A sophisticated delivery service that ferried drugs from Colombia to the United States and that was once a prime pipeline for the notorious Medellin Cartel has been smashed, federal officials announced Wednesday.
The so-called Munday-Coley Organization used phony vacation flights, with hired passengers, to mask a scheme for hauling up to 60,000 pounds of cocaine in a four-year period, the officials said.
Thirty individuals have been indicted. Thirteen were arrested Wednesday, as 115 federal agents fanned out across South Florida to make the arrests. Eight others, including alleged kingpin James C. Coley, were already in custody. Michael O. Munday remains a fugitive.
“This was the largest transportation network used by the Medellin Cartel between 1982 and 1986,” said Bill Perry, acting special agent in charge of the Miami FBI office.

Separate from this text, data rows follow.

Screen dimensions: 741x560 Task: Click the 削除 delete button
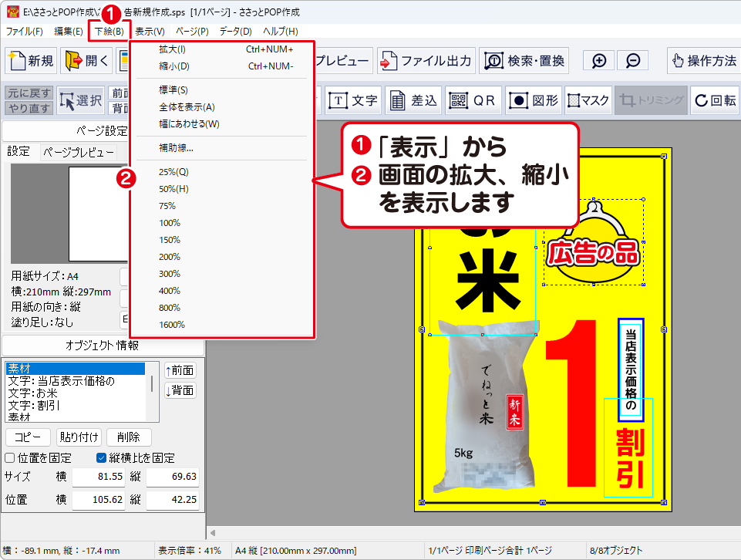coord(129,437)
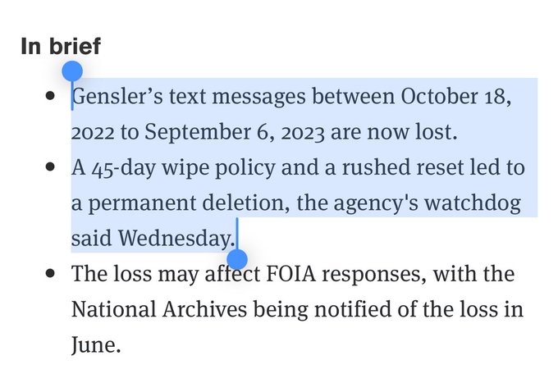
Task: Click the highlighted word "Wednesday"
Action: tap(176, 238)
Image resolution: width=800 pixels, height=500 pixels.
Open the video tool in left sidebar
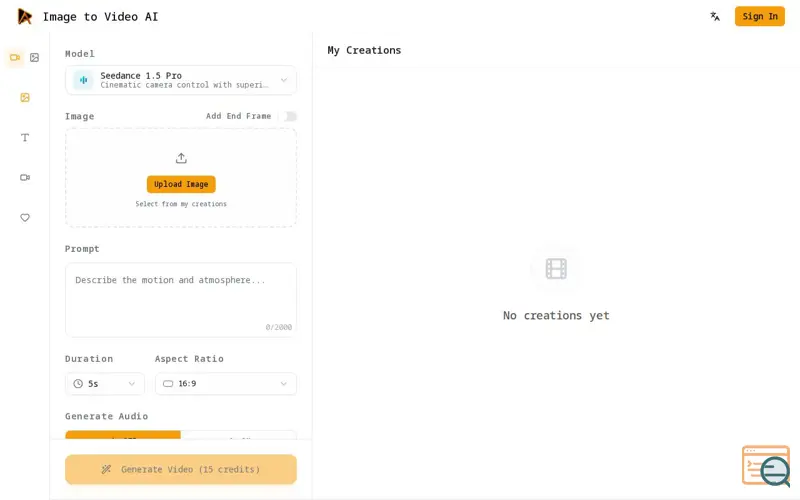pyautogui.click(x=24, y=178)
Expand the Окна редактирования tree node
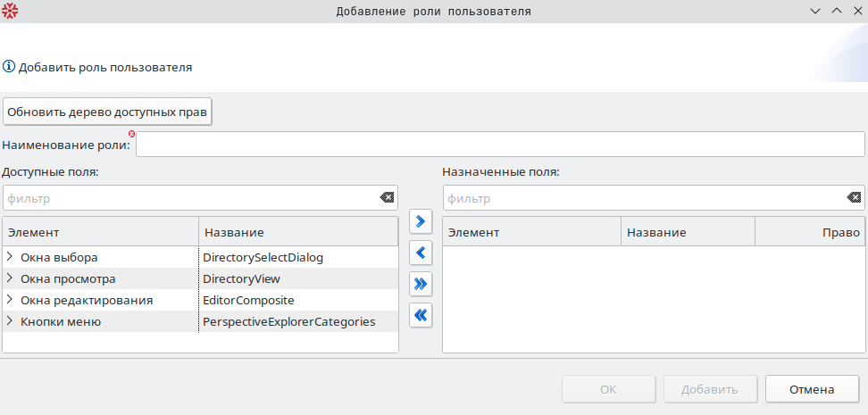868x415 pixels. tap(10, 300)
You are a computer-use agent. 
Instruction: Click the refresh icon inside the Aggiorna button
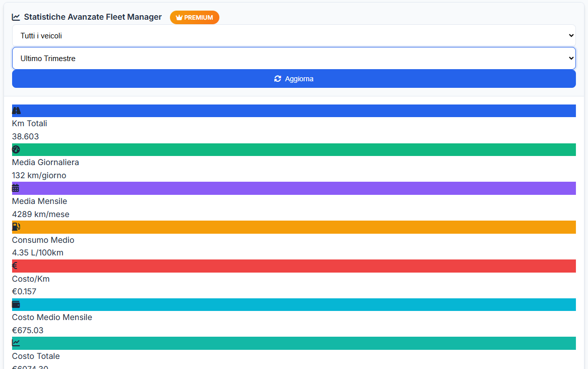click(277, 79)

That cartel, based in Colombia, is believed to be the supplier of 80% of the cocaine consumed in the United States, earning an estimated $8 billion a year.
The Munday-Coley Organization did not sell drugs but merely acted as an express smuggling service--the largest of several--for the suppliers. It was paid about $90 million by the cartel, officials said.

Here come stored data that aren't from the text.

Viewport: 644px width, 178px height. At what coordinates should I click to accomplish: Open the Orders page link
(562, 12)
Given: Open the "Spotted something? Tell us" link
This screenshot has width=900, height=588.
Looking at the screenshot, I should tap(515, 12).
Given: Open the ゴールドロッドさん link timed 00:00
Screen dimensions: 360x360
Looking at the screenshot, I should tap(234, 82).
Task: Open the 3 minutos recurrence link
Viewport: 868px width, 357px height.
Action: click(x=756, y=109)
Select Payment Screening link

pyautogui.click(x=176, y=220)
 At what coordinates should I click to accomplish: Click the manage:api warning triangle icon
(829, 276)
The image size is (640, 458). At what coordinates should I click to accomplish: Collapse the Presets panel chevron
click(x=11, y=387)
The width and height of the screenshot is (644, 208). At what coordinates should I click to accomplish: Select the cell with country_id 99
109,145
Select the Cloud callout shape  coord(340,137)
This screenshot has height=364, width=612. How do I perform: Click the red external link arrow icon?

Its method of operations, according to the indictment, was to arrange flights from the United States to the Bahamas. It appeared to be a legitimate charter service. Women, referred to as “cover girls,” were paid to act as passengers.

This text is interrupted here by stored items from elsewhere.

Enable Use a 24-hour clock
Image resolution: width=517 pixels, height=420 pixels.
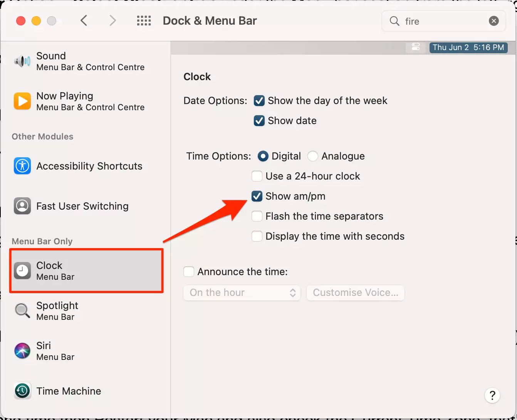[x=257, y=176]
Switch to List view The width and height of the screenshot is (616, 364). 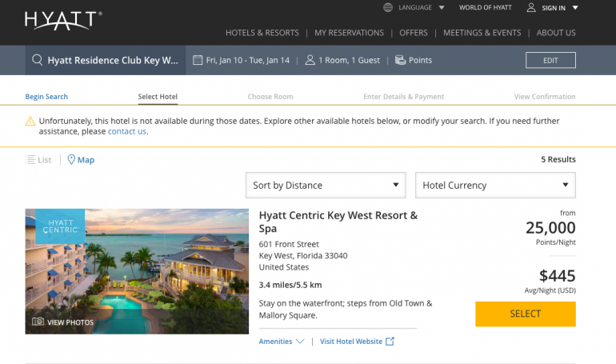click(x=38, y=160)
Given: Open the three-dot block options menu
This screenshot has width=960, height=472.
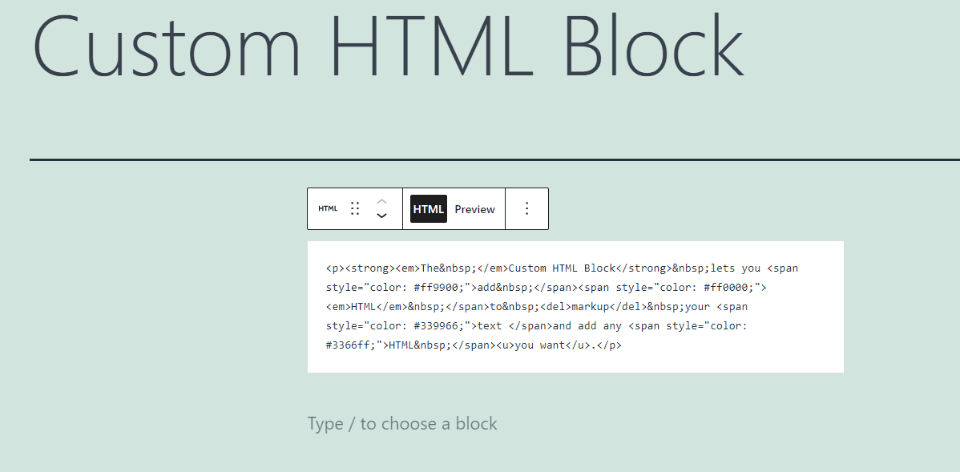Looking at the screenshot, I should tap(527, 209).
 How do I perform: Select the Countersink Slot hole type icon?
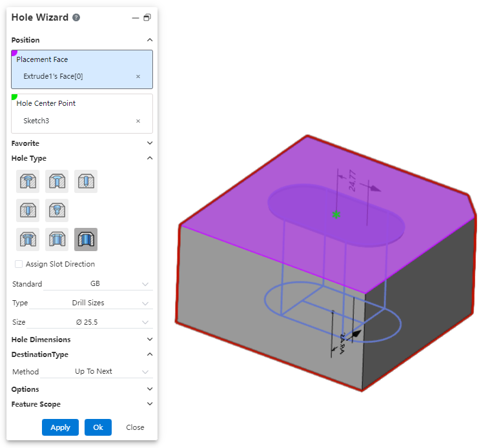coord(57,239)
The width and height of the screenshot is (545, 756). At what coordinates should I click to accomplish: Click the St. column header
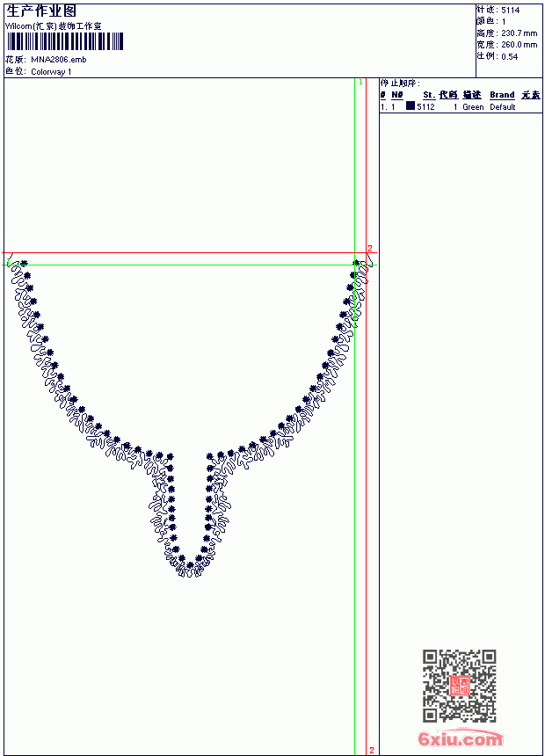(x=429, y=95)
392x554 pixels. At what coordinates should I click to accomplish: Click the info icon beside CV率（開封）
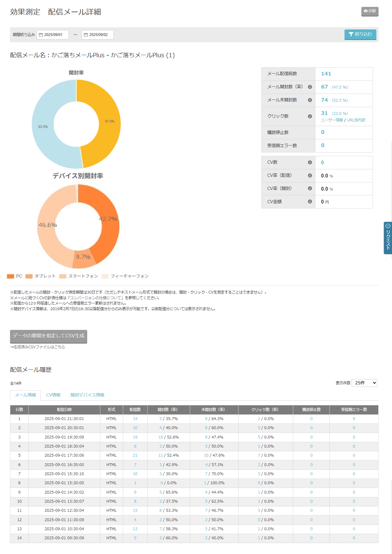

After dropping off the supposed vacationers, the planes continued to clandestine airstrips in Colombia to pick up loads of cocaine and marijuana.
The drug shipments were then dumped at drop points in waters off the Bahamas, where they were recovered by boat crews. The boats proceeded to the American shore.
“We are talking about mega-sophistication . . . " said Michael Sheehan, spokesman for U.S. Customs in Miami. “They used an unbelievable array of equipment. They had their own radio room where they would listen to and scan all our radios.
“They used night-vision goggles, radar detecting . . . and their own radio-scrambling devices so we couldn’t hear them. They had lookouts on Miami Beach and a fleet of boats to work with.”
Customs agents became aware of the scheme in 1984. “They lost a load and they got (angry), understandable if you lose a ton of cocaine,” Sheehan said.
“So they decided (to) get some beacons made. These beacons emit a high-pitched radio signal and an infrared flashing light that can be seen with special goggles.
“They go to make the beacons and they talk to a guy who no sooner hangs up the phone with them, then he goes and calls us and says, ‘Yo, I’ve got something here.’
Stalled for Time
“See, they didn’t know that this technician--let’s call him that--had worked with us before . . . . We held them up by having him ask for $25,000 apiece, then stalling for time.
“Eventually, they got two beacons, which they were able to test in a lake . . . but that’s as far as they got before we busted them.”
The investigation was code-named Operation Beacon, and agents made the initial arrests in the summer of 1986, when Coley was arrested in a raid near Lakeland, Fla.
At that time, Munday held agents at bay by opening the gas tank of a cocaine-laden plane and pointing a flare gun at several 55-gallon gasoline drums nearby.
It was a “standoff,” federal agents said, and Munday escaped.